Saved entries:
┌──

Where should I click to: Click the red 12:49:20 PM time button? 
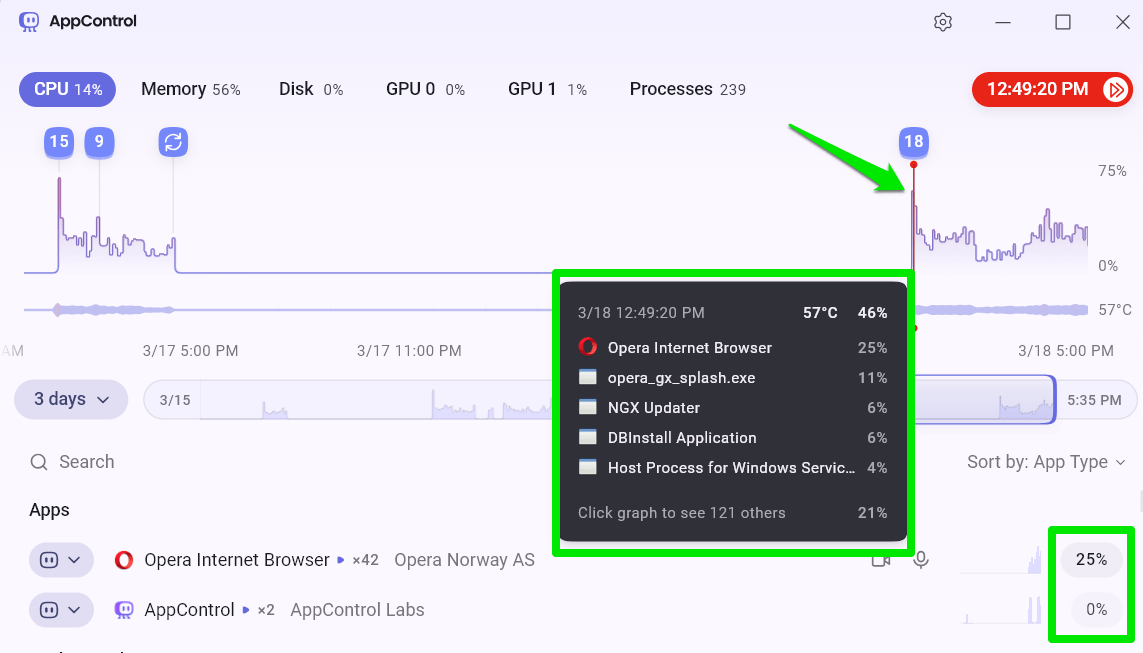[1037, 89]
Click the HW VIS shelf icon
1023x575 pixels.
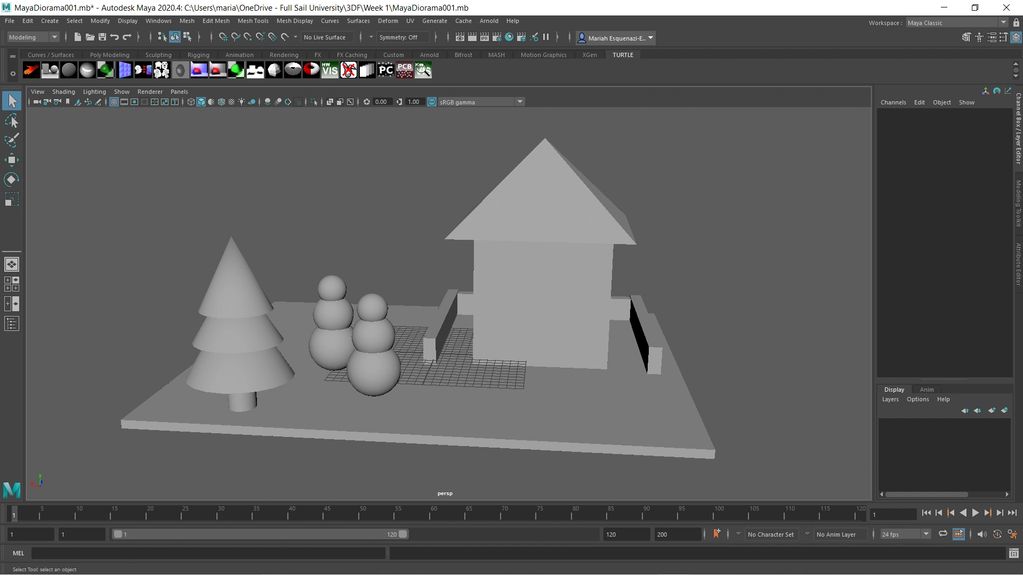click(329, 70)
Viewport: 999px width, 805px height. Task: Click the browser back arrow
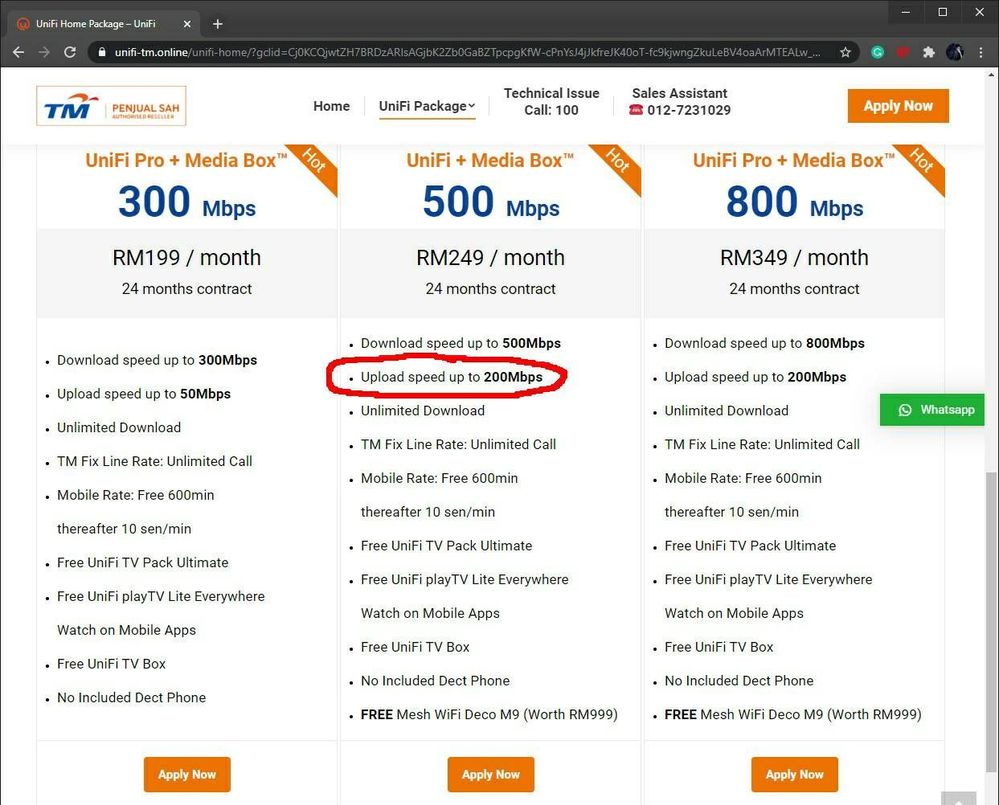(x=18, y=52)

└──

--- Work item ---
Keep the pictures out of your copy, and repeat every entry above exactly.

--- Answer space ---
Where should I click to: Click the red 12:49:20 PM time button? 
[1037, 89]
Click the HW VIS shelf icon
1023x575 pixels.
click(329, 70)
Viewport: 999px width, 805px height. Task: Click the browser back arrow
(x=18, y=52)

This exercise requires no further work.